There are many myths about Scotland - that kilt wearing, bag pipe playing,  freedom loving men (per Braveheart), are thrifty with their money and enjoy a wee dram in the pub on a daily basis.    I saw no kilts, heard no bag pipes, and although we did rehydrate at pubs after our hikes with fine Scottish ales, the only whisky I consumed was at the Royal and Ancient.   The Scottish are warm, gregarious, and selfless hosts.

Thank you Andrew for a remarkable experience and an amazing education about Scotland and its people.   I'll raise a toast with a freshly opened bottle of Lagavulin.

Wednesday, June 1, 2011

HIT Lessons Learned from Scotland

My trip to Scotland provided a remarkable opportunity to exchange ideas and experiences.
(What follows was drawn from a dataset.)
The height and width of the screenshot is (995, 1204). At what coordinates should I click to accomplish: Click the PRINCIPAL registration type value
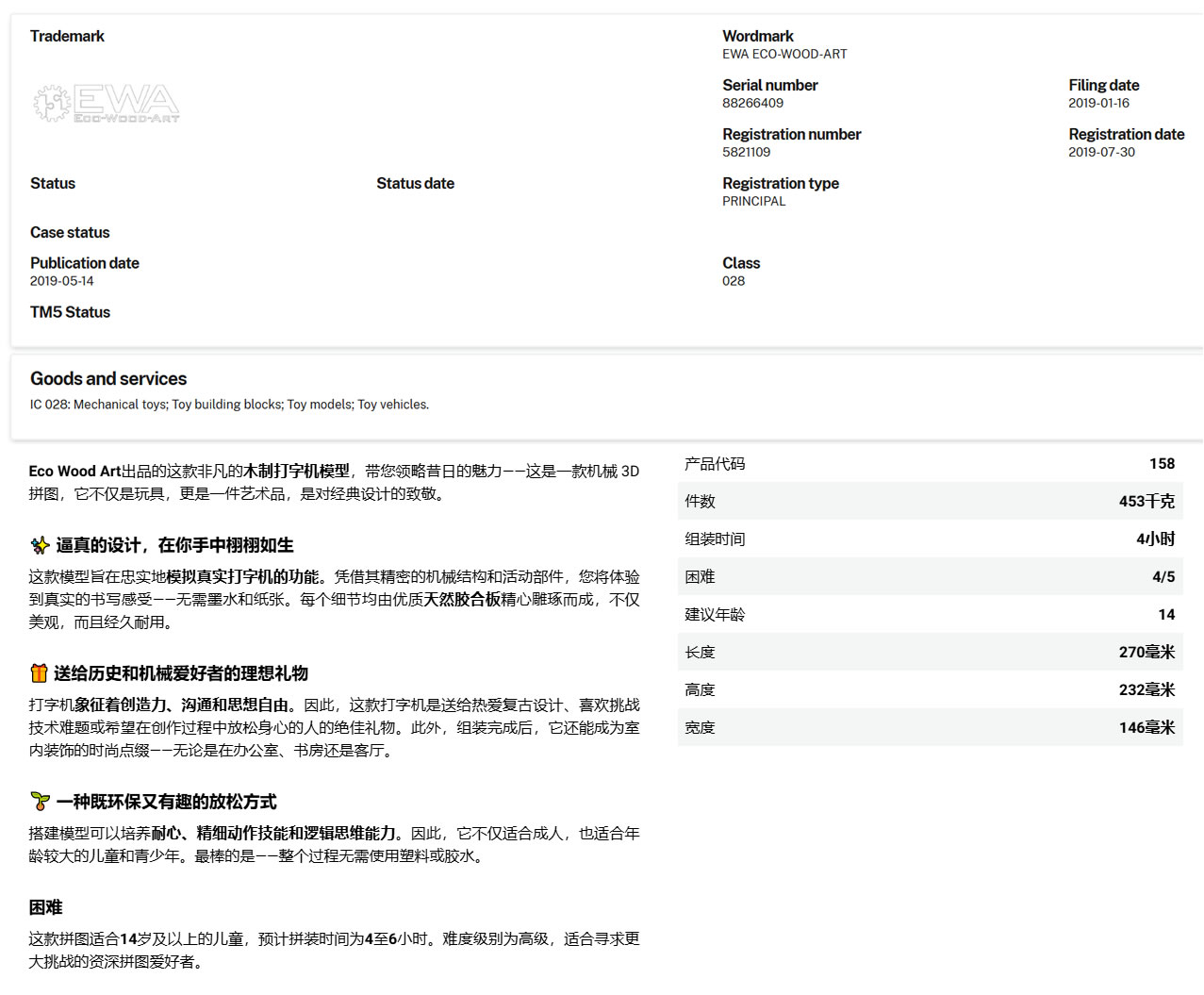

Scotland has nearly 100% adoption of electronic health records among general practioners and is making good progress in hospitals with innovative built/bought inpatient systems.   As in most countries, health information exchange is still evolving, but novel databases supporting disease management at the community level and an emergency care summary exchange are already live.

Here's what I learned while in Scotland

1.  Scotland has 5 million people - about the same size as Massachusetts.    There's a real "can do" attitude that makes significant change at the national and regional level possible.

2.  General Practictioners are passionate about IT.   There are 2 major electronic health records (Vision and EMIS) used in ambulatory settings in Scotland.  I was able to test them with demonstration patients and they seem to be a bit more focused on creating a journal of patient health events as compared to EHRs in the US which follow the Meaningful Use paradigm of structured problem lists,  e-prescribed medications, allergies, notes/reports, and coded diagnostic results.

3.  Healthcare information exchange between EHRs and hospitals is document centric.   My limited experience suggests that clinical encounter summaries in Scotland are shared via episode of care documents rather than structured data element exchange.

4.  There is a national healthcare identifier which enables records to be coordinated and aggregated in a national emergency care database, registries, and for continuity among caregivers.

5.  The National Health Service provides comprehensive care across all settings and therefore can drive innovation and adoption across the country.

Scotland has many of the same healthcare challenges as the US - increasing obesity, earlier onset and increased numbers of diabetics, and the worldwide issues of tobacco and alcohol use.  

Through the use of careplans/guidelines, registries, electronic health records, and care coordination across the community, Scotland is hard at work improving public health and population health.   I think of Scotland as an extraordinary testbed for healthcare IT implementation.  With its high adoption of EHRs among community clinicians, its bottom up approach to creating automation to meet the need of hospital stakeholders at a local level, and its population size that makes implementation doable, I highly recommend that vendors partner with Scottish healthcare provider organizations to test innovative solutions which can then be spread throughout the world after successful pilots.

Thanks for Andrew Morris and the University of Dundee for hosting me.  I look forward to our further work together.